# Exercise material
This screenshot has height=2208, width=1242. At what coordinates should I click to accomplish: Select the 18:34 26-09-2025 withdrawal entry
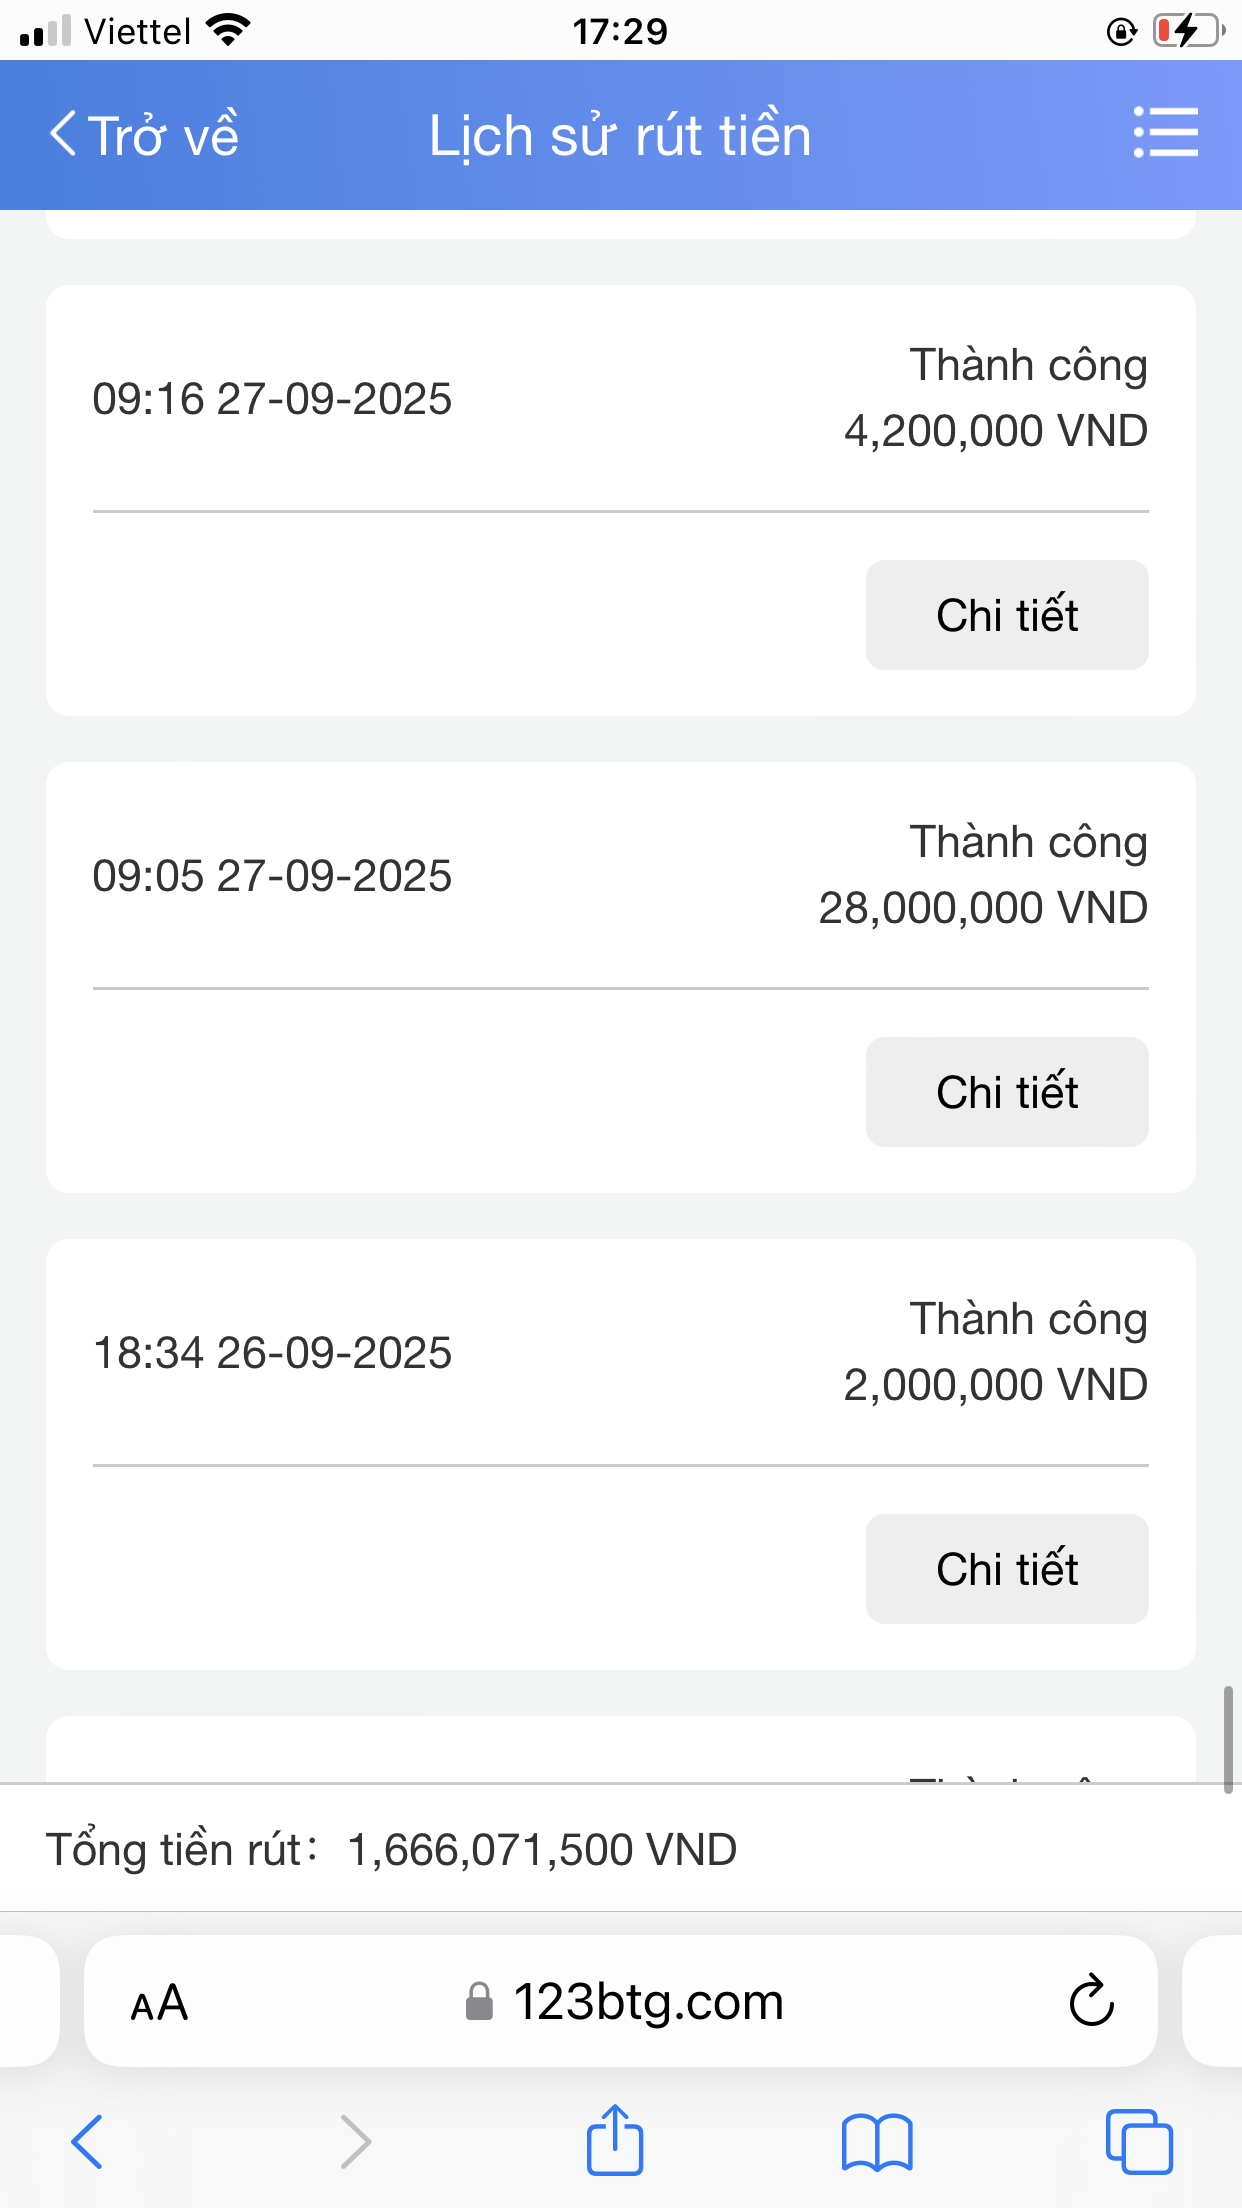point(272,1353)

--

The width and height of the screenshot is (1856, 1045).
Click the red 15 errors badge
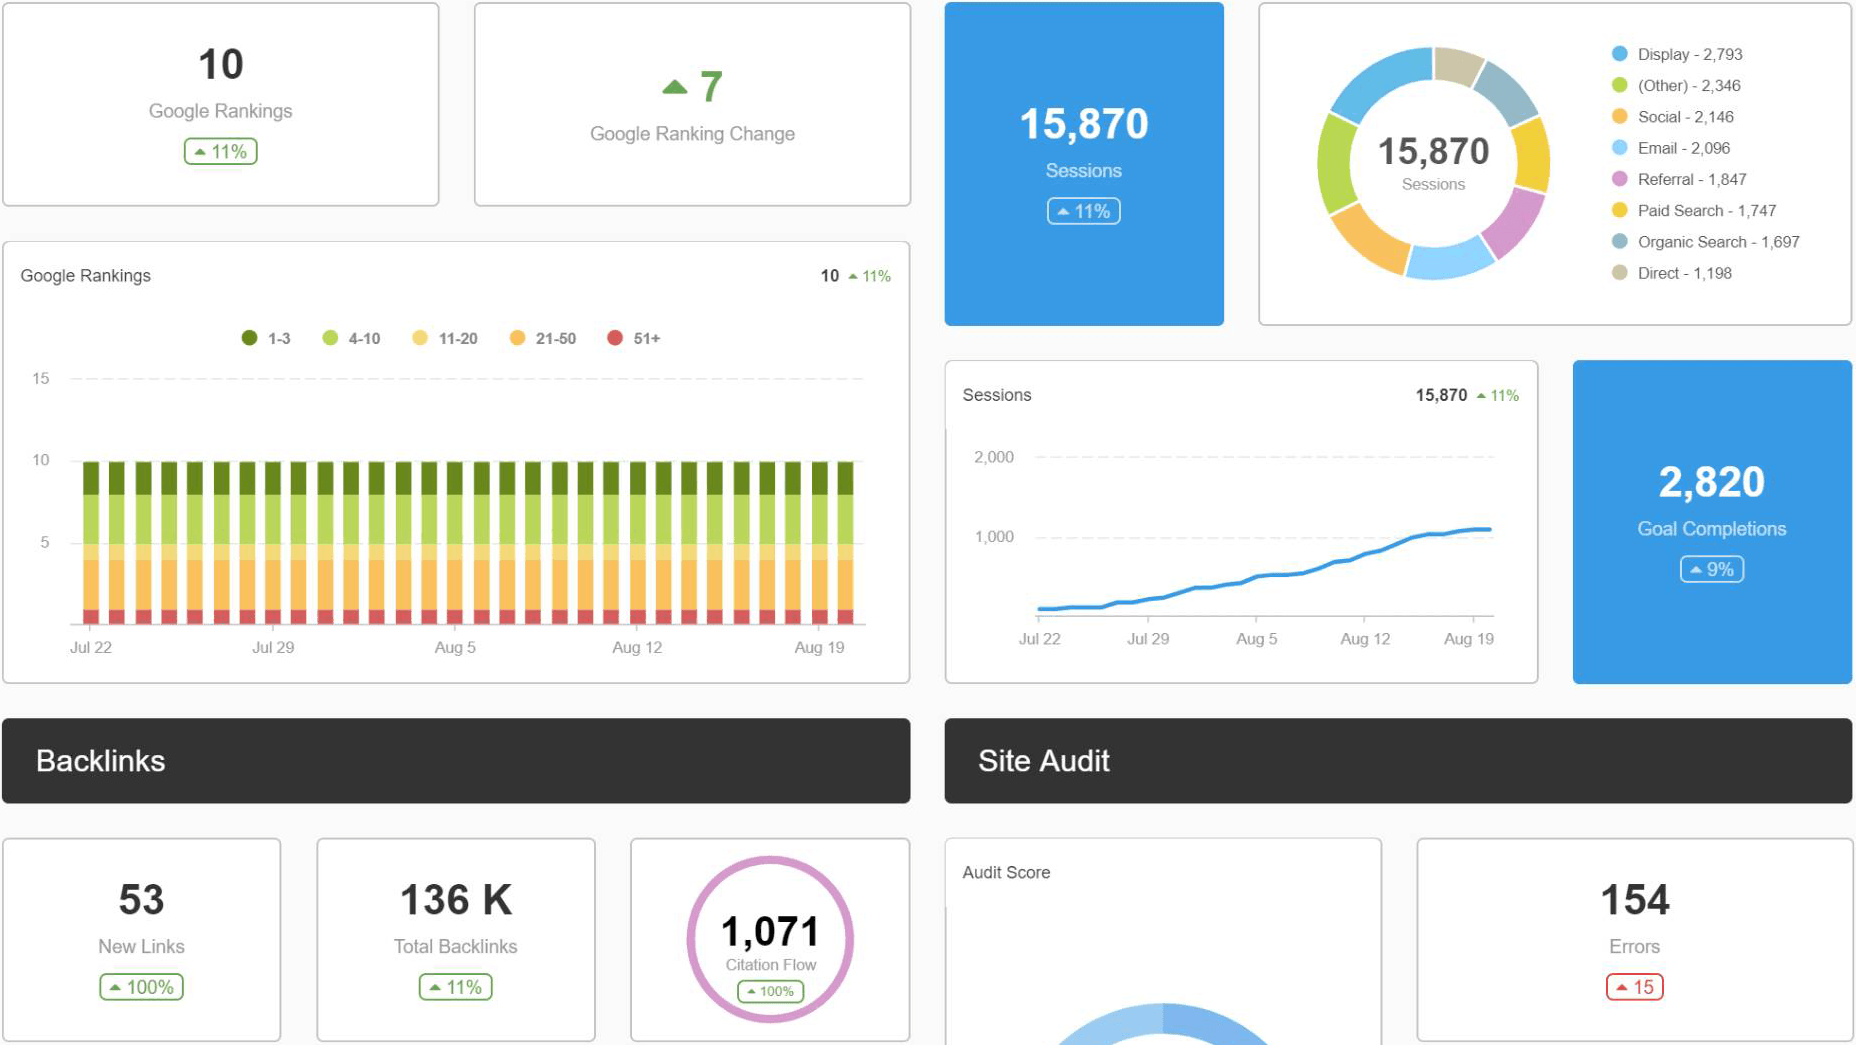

--

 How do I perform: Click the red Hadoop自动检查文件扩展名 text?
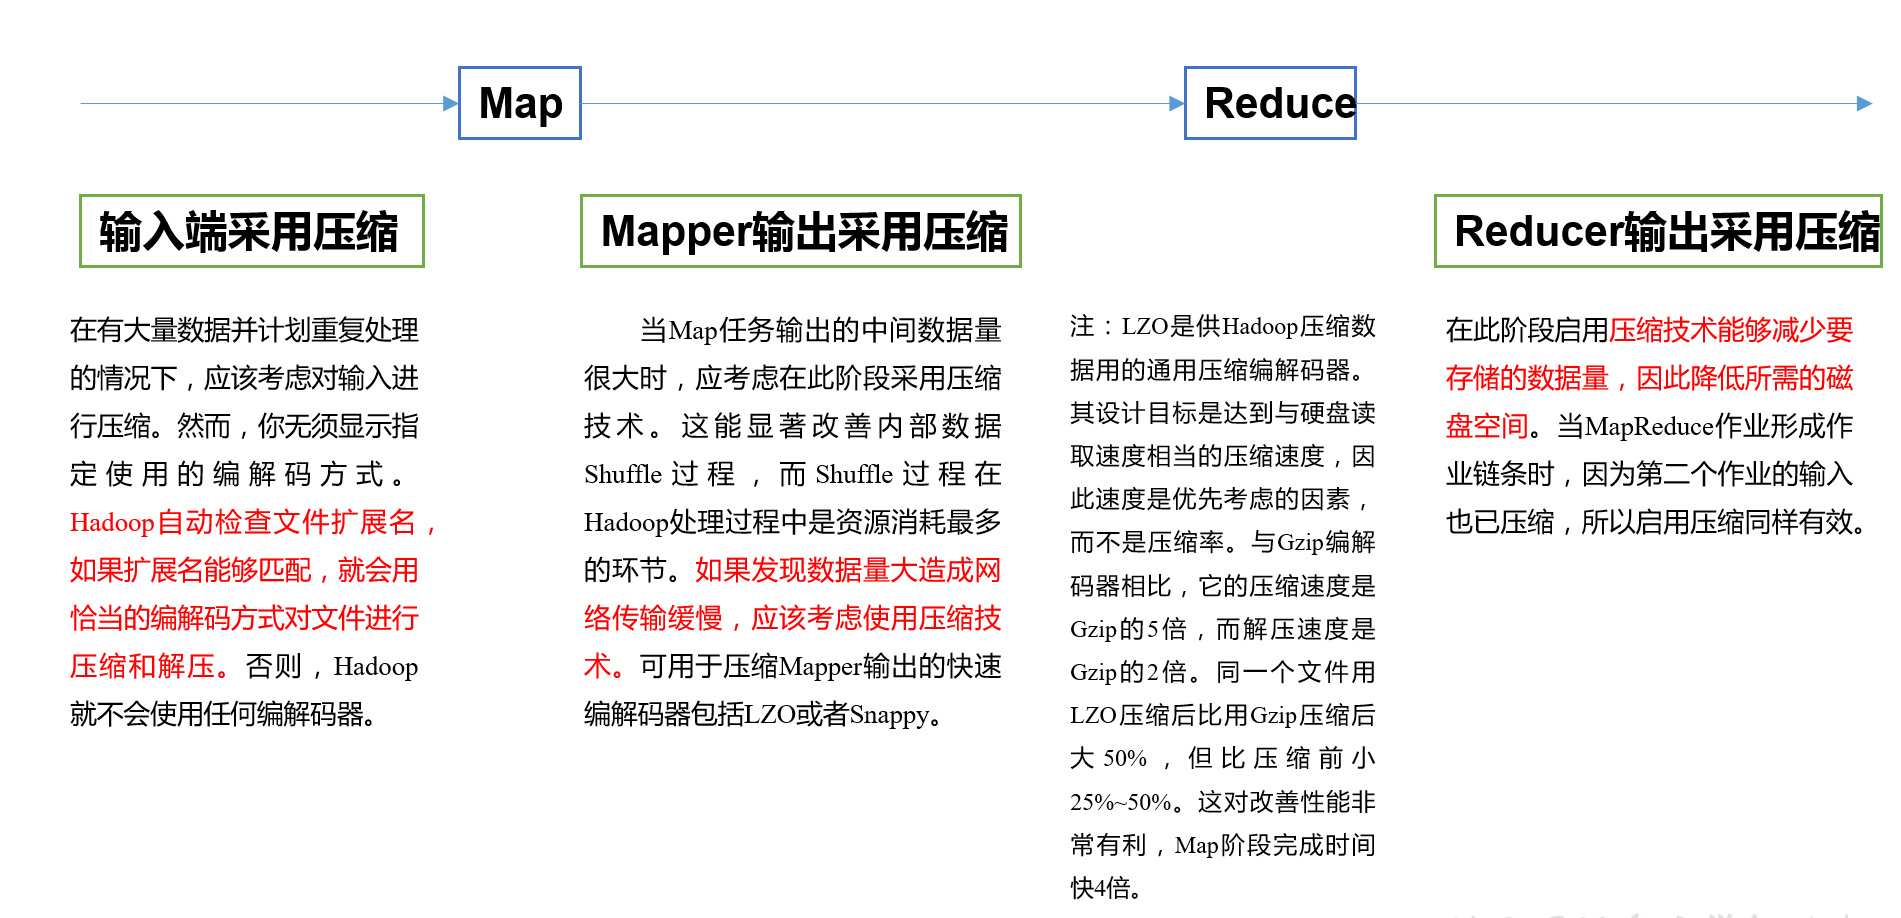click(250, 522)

# Your objective
Convert the material, starting with the line that contains "The width and" and continuing through the line that contains "Click the red 15 errors badge", into a JSON list of strings, one string per line, with blank lines omitted.

# Solution to this exercise
[
  "The width and height of the screenshot is (1856, 1045).",
  "Click the red 15 errors badge"
]